=== Begin Enclosure ===

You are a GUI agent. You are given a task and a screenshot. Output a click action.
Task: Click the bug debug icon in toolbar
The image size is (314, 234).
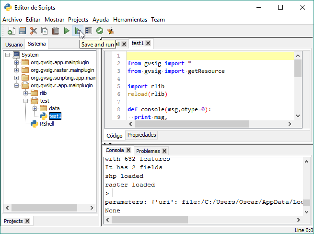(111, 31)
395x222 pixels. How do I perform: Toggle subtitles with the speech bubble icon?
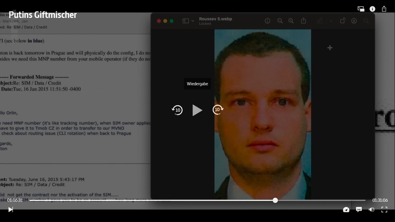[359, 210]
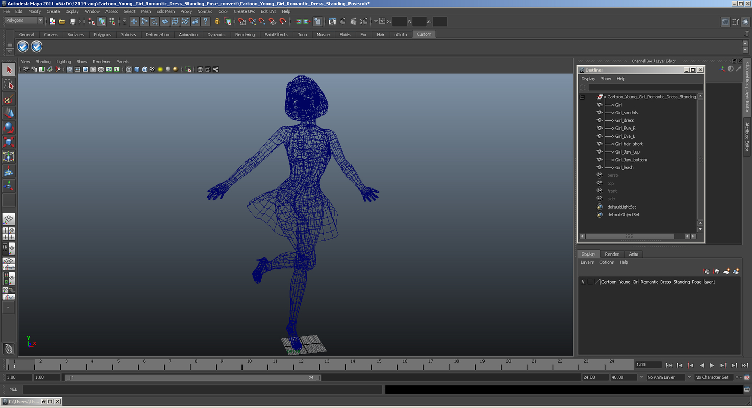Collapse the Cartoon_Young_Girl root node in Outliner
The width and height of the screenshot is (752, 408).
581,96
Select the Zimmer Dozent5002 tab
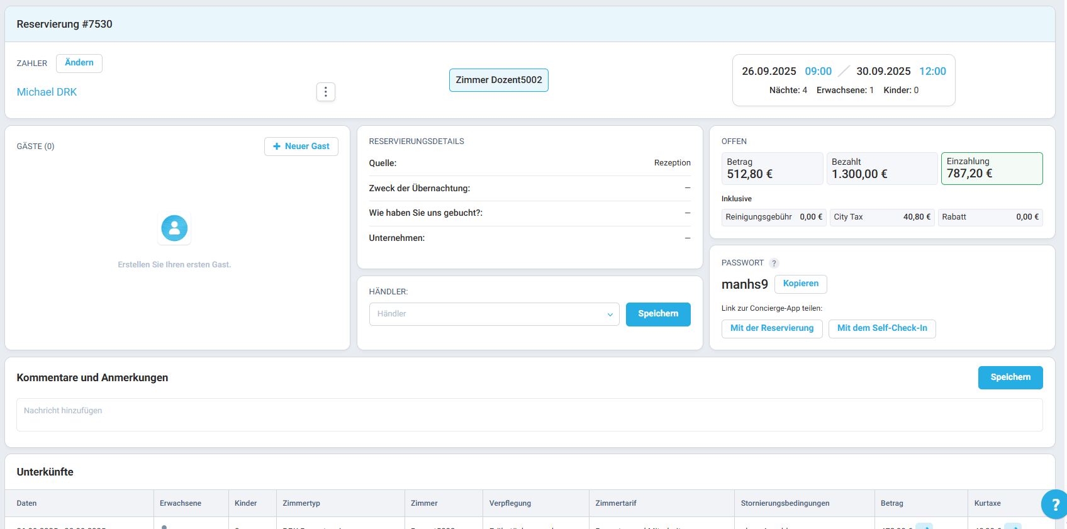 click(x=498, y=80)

=== End Enclosure ===

**Task directions**. The response must restate exactly the lines from the one containing "395x222 pixels. How" through the end of the records above and must leave out all pictures.

**Result of this task**.
395x222 pixels. How do I perform: Toggle subtitles with the speech bubble icon?
[359, 210]
Collapse the Cartoon_Young_Girl root node in Outliner
The width and height of the screenshot is (752, 408).
581,96
Select the Zimmer Dozent5002 tab
 click(x=498, y=80)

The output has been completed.